Task prompt: Can you write the lines below as a numbered list, leaving out blank lines and the pictures?

Task input:
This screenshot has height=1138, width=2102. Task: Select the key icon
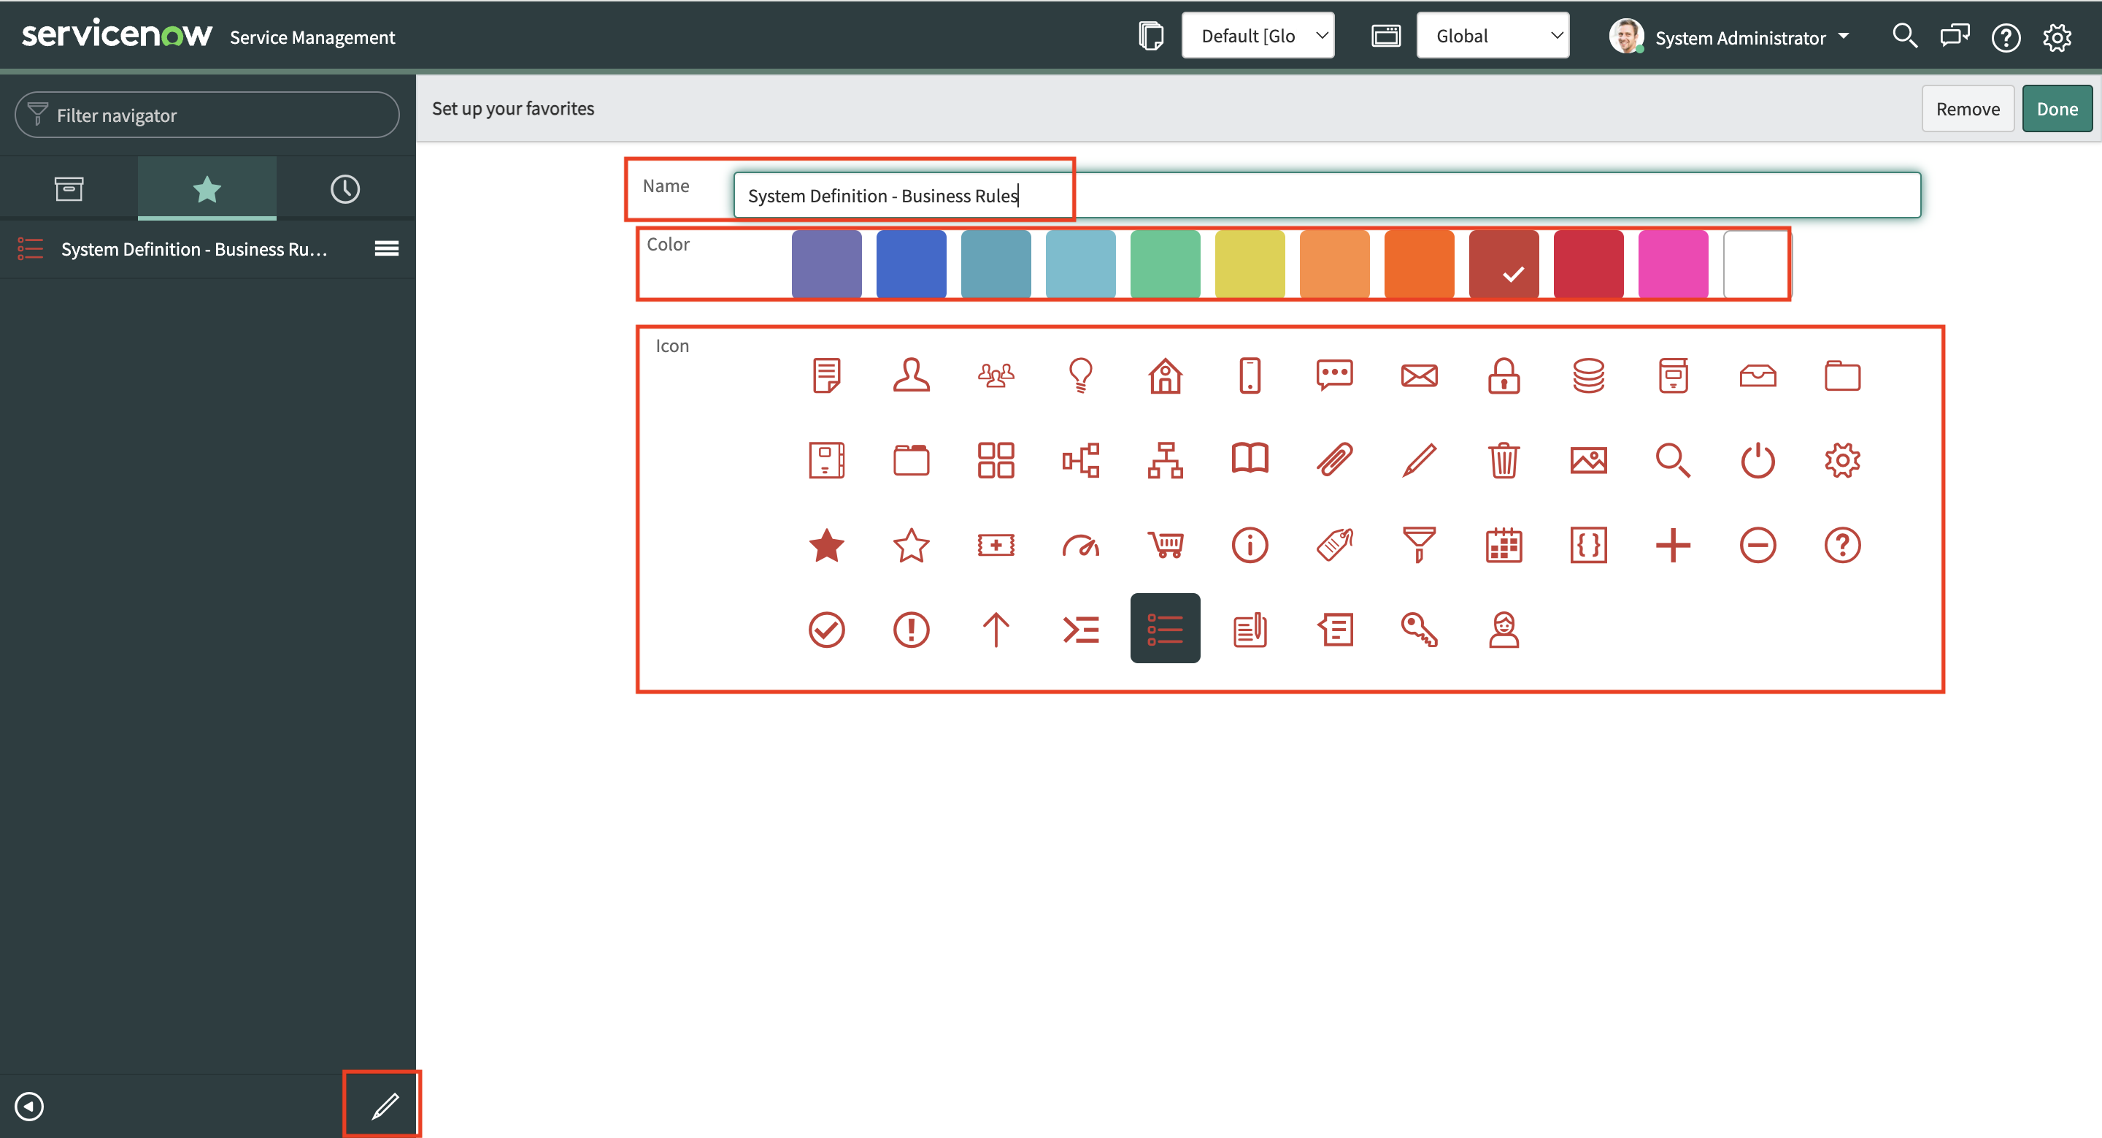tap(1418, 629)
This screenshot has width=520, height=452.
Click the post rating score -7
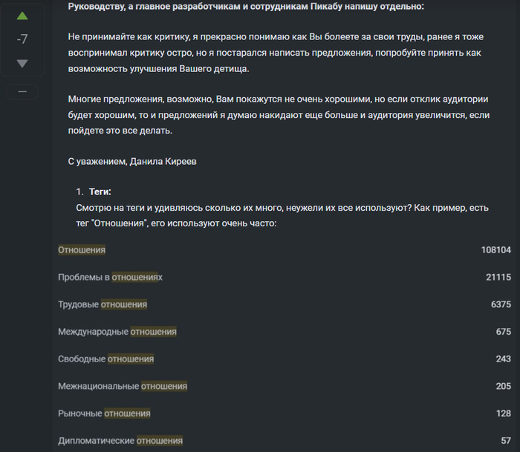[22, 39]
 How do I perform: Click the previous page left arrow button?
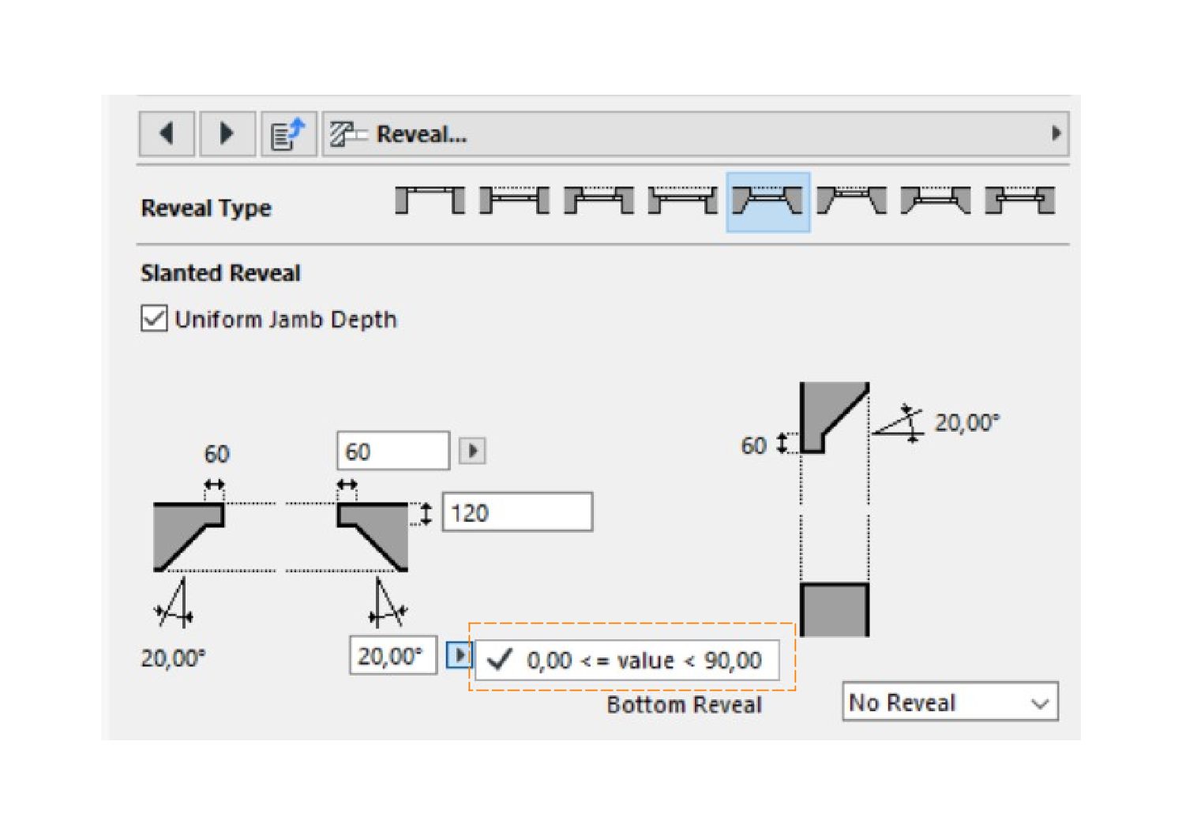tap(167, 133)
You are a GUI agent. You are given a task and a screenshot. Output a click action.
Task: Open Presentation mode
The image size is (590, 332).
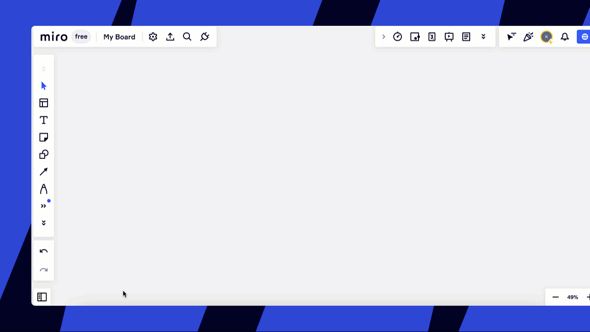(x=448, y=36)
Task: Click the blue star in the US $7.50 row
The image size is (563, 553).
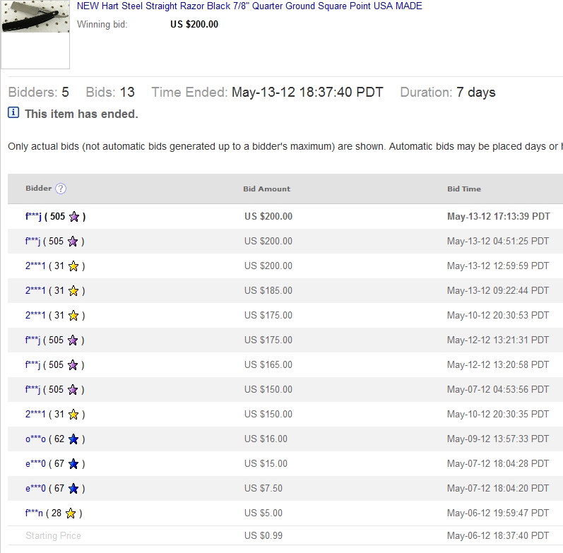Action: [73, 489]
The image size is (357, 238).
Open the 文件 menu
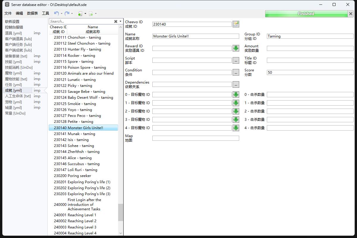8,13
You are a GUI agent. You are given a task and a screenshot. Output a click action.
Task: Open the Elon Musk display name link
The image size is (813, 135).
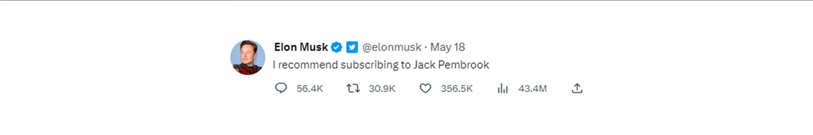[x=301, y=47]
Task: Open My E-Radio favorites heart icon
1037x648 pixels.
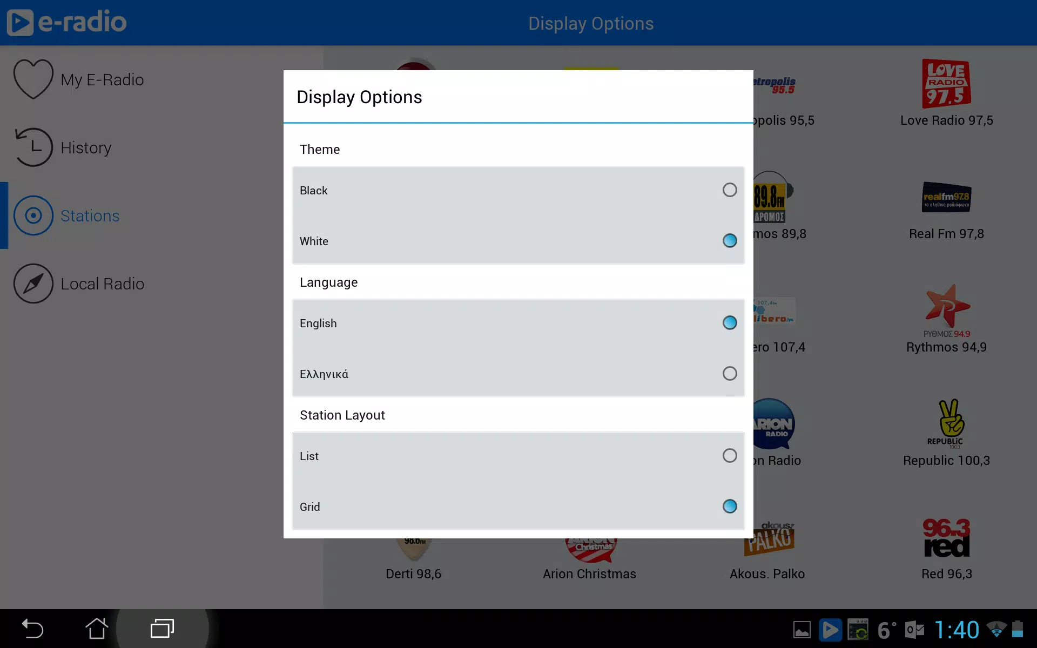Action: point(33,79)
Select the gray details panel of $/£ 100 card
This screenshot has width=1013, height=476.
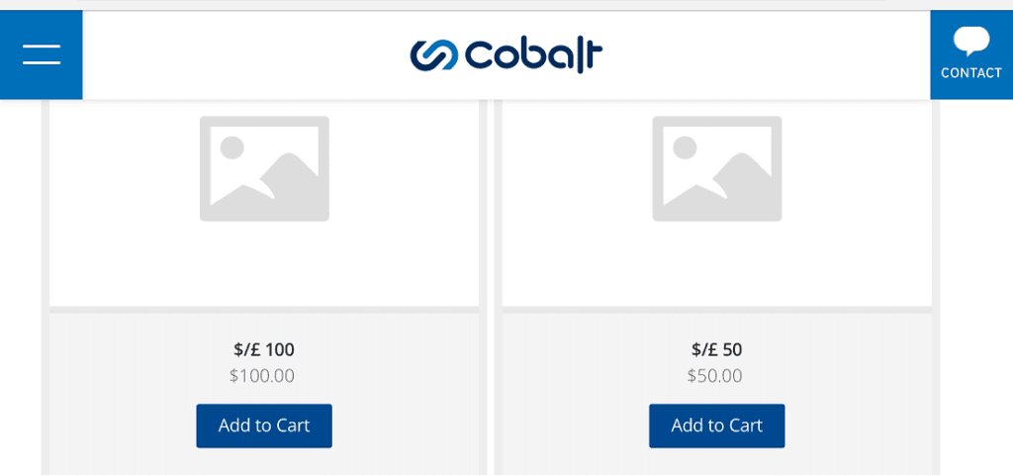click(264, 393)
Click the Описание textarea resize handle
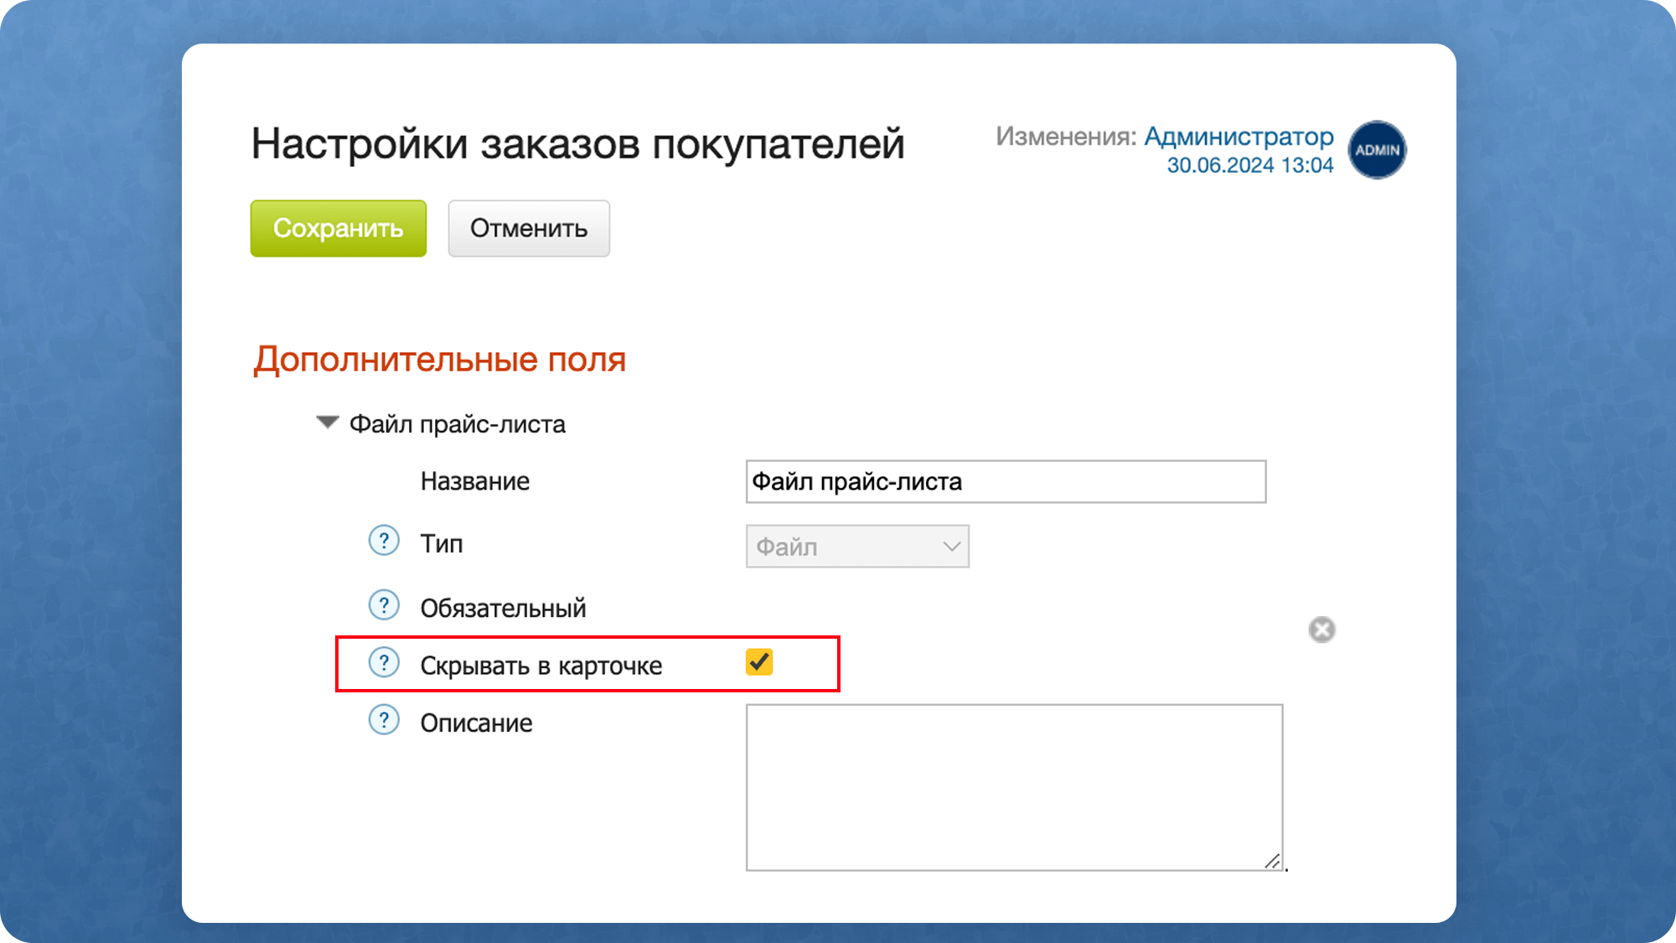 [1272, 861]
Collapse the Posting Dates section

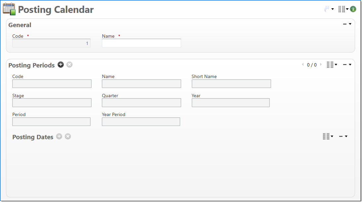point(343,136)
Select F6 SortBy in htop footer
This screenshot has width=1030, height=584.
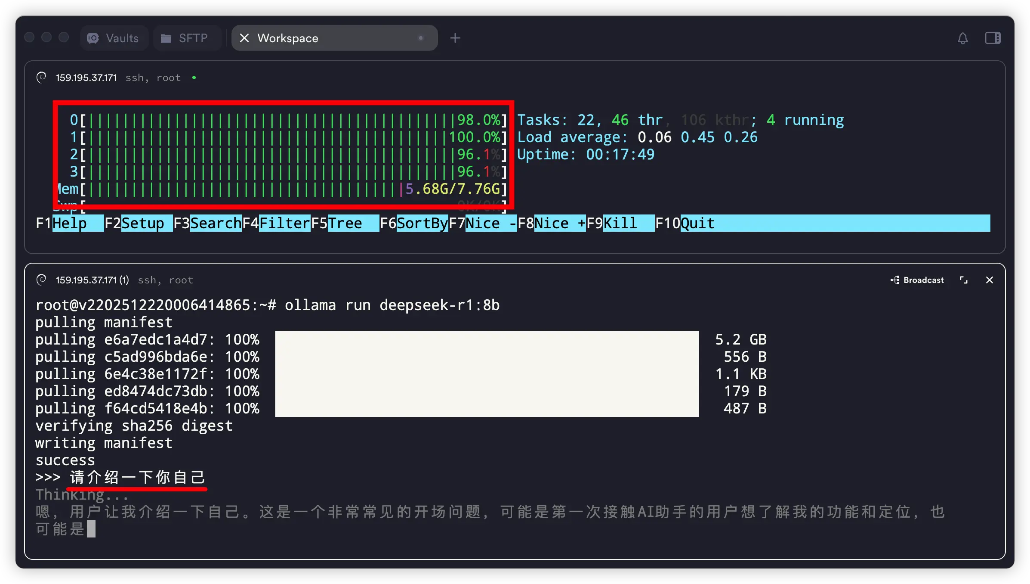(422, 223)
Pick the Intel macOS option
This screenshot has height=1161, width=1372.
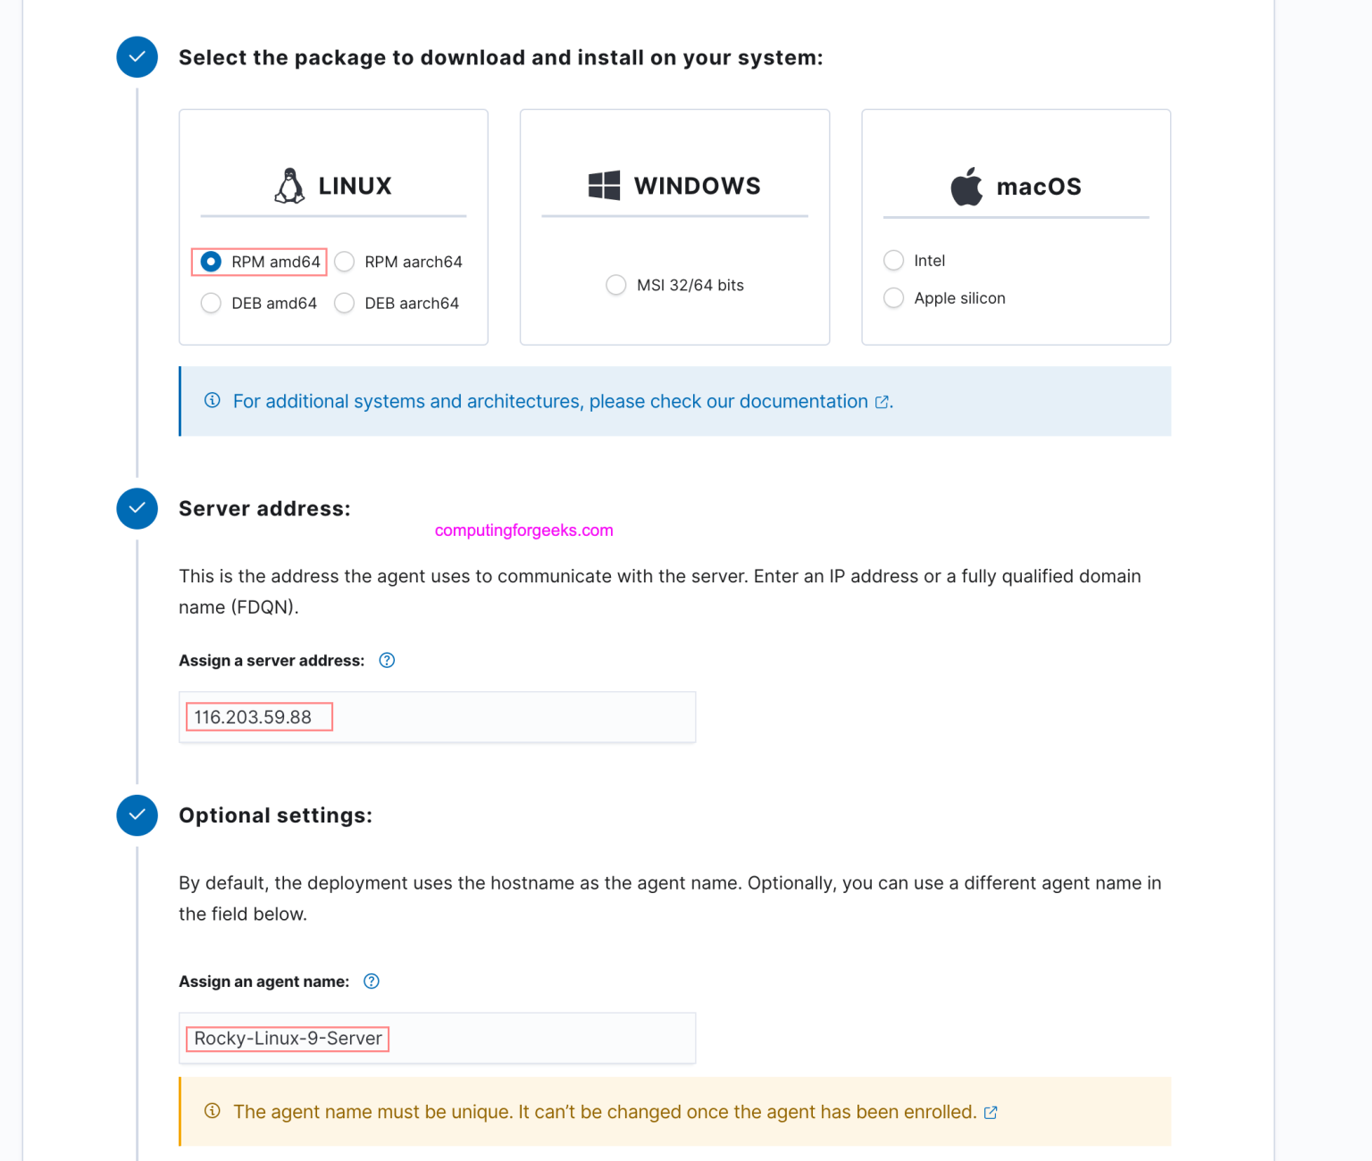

Solution to this exercise:
1. This screenshot has height=1138, width=2102. Task: Select the key icon
2. tap(1418, 629)
3. This screenshot has width=520, height=452.
4. Click the post rating score -7
5. [22, 39]
6.  How do I perform: Click the previous page left arrow button?
7. tap(167, 133)
8. You are a GUI agent. You are given a task and a screenshot. Output a click action.
9. Task: Open Presentation mode
10. The image size is (590, 332).
11. (x=448, y=36)
12. Task: Click the blue star in the US $7.50 row
13. The image size is (563, 553).
14. Action: [73, 489]
15. The image size is (357, 238).
16. Open the 文件 menu
17. 8,13
18. You are a GUI agent. You are given a task and a screenshot. Output a click action.
19. Task: Open the Elon Musk display name link
20. The image size is (813, 135).
21. [x=301, y=47]
22. Task: Open My E-Radio favorites heart icon
23. 1037x648 pixels.
24. Action: point(33,79)
25. Select the gray details panel of $/£ 100 card
26. This screenshot has width=1013, height=476.
27. click(264, 393)
28. Click the Описание textarea resize handle
29.  [1272, 861]
30. Collapse the Posting Dates section
31. point(343,136)
32. Select F6 SortBy in htop footer
33. This screenshot has width=1030, height=584.
34. (422, 223)
35. Pick the Intel macOS option
36. This screenshot has height=1161, width=1372.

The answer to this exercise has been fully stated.